Nanovaccines integrating endogenous antigens and pathogenic adjuvants elicit potent antitumor immunity

Abstract

Abstract Cancer nanovaccines have the ability to train the immune system to specifically recognize and eliminate tumor cells. However, the vaccine’s efficacy is hampered by limited access to draining lymph nodes, poor recognition and internalization by dendritic cells (DCs), as well as insufficient immunogenicity to elicit the DC maturation.
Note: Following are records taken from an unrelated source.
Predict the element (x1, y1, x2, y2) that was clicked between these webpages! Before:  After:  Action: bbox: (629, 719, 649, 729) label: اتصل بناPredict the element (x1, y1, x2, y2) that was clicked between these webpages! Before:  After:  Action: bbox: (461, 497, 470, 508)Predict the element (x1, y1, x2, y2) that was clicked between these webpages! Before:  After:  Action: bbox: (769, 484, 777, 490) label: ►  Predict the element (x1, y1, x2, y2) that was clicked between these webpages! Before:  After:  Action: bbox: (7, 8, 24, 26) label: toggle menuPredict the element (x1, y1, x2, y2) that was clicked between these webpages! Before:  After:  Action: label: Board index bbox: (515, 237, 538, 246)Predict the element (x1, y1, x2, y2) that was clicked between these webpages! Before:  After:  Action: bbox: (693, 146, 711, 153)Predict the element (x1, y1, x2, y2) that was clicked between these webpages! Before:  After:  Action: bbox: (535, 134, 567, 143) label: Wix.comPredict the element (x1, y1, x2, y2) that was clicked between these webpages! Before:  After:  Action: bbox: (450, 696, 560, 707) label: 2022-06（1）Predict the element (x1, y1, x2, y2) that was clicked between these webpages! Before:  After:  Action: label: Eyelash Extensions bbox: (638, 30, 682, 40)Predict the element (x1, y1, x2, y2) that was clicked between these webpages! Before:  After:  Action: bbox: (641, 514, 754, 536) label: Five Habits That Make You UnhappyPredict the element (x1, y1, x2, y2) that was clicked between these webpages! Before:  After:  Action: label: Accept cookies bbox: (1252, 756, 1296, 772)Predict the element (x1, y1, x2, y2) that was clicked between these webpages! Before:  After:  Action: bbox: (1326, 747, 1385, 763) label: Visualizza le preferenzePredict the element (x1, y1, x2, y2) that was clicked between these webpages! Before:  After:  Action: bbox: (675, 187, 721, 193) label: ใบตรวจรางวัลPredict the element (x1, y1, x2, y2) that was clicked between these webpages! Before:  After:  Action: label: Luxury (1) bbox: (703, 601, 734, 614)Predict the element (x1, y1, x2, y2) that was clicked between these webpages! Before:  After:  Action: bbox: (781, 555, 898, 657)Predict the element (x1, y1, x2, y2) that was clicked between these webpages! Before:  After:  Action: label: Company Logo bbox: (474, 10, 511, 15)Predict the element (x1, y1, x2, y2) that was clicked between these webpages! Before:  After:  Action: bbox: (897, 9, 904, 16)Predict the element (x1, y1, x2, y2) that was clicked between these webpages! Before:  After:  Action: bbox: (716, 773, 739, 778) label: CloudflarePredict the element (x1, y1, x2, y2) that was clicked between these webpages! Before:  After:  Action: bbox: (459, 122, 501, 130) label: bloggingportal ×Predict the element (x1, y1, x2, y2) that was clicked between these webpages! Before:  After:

To overcome these challenges, we developed potent vesicular cancer nanovaccines by fusing bacterial outer membrane vesicles (OMVs) and tumor cell membranes (TCMs), namely BTs. The bacteria-derived pathogenic adjuvants in BTs enabled DC targeting, promoted full maturation of DCs and antigen presentation by DCs. The TCMs in BTs assembled a multitude of diverse tumor endogenous antigens as training cues to generate multiantigenic antitumor immunity. Integrating the two components via a lipid bilayer assembly avoids the premature separation in the biological environment and enables the high spatial and temporal delivery of the antigens and adjuvants into the same DCs. Immunization with BTs containing as low as 1 μg of OMVs confers an excellent tumor prophylactic effect with ∼30 % of treated mice maintaining a tumor-free status for over 100 days. Moreover, the nanovaccines exhibit a remarkable therapeutic effect in treating established solid tumors and potentiate immune checkpoint blockade therapy. Overall, the BTs are promising as personalized cancer nanovaccines and carry no systemic side effects.